Plus, December is holiday party season and though that often mean hors-d’ouevres, once in a while it means dinner for 50. When that’s the case, if you’re the host, baked ziti (or moussaka, or forty blackbirds in a pie) starts to sound mighty appealing. Of course, those freezing, ravenous people you’ve invited over are going to want some wine to go with their dinner, right?
Any substantial southern Italian red could do the trick, but a couple of good bargains are the plummy 2010 Cusumano Nero D’Avola ($11) and the powerful 2010 Feudi di San Marzano “Sud” Primitivo di Puglia ($12).
With this dish, and really with lamb of any sort, red wines made from the spicy, full-bodied Agiorgitiko grape are a great choice, like the peppery 2010 Gai’a Agiogitiko Notios ($13) or the robust 2009 Palivou Agiorgitiko ($15).
I lean toward the Rhône white varietal duo of Marsanne and Roussanne, with their stone-fruit notes and subtle florality.

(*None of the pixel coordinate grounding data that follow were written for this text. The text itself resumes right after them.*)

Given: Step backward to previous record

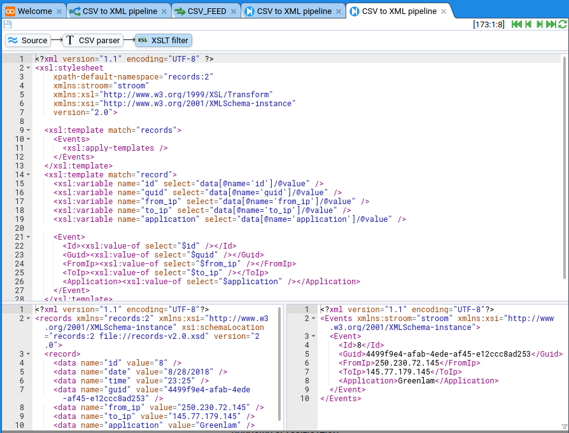Looking at the screenshot, I should click(x=527, y=24).
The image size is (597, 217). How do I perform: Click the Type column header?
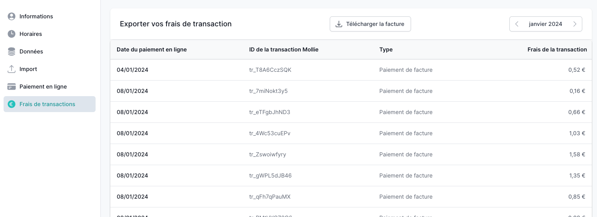(x=386, y=49)
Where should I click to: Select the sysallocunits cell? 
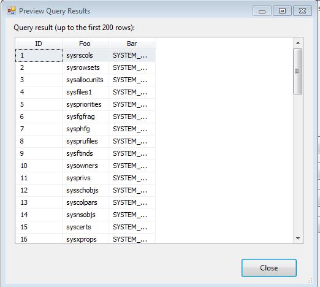click(85, 80)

Two too look for: the vibrant 2010 Qupé Marsanne ($15), from California’s Santa Ynez Valley, and the juicy 2010 Mas Carlot Marsanne-Roussanne ($12), from southern France.

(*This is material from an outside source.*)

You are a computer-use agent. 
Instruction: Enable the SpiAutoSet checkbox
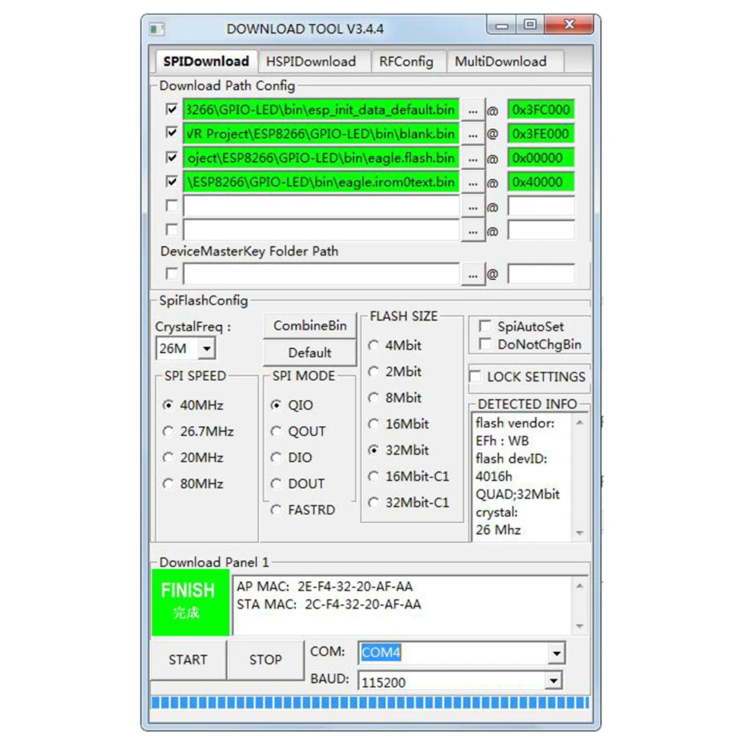pos(485,326)
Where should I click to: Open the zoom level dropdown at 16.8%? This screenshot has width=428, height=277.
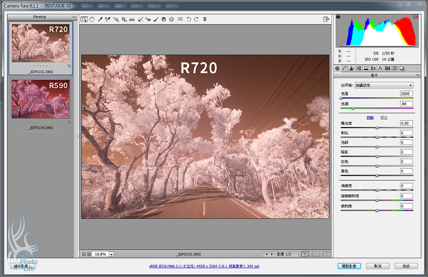[x=112, y=254]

What you want is a wine that doesn’t mind a bit of heat from the spices, and that can handle the fat from the cheese/sour cream/etc. And you want red, because white with Tex-Mex just seems wimpy. Babcock’s spicy 2010 Under the Radar Syrah is a great choice ($14), and so is Bonny Doon’s complex, aromatic “Le Pousseur” Syrah ($20)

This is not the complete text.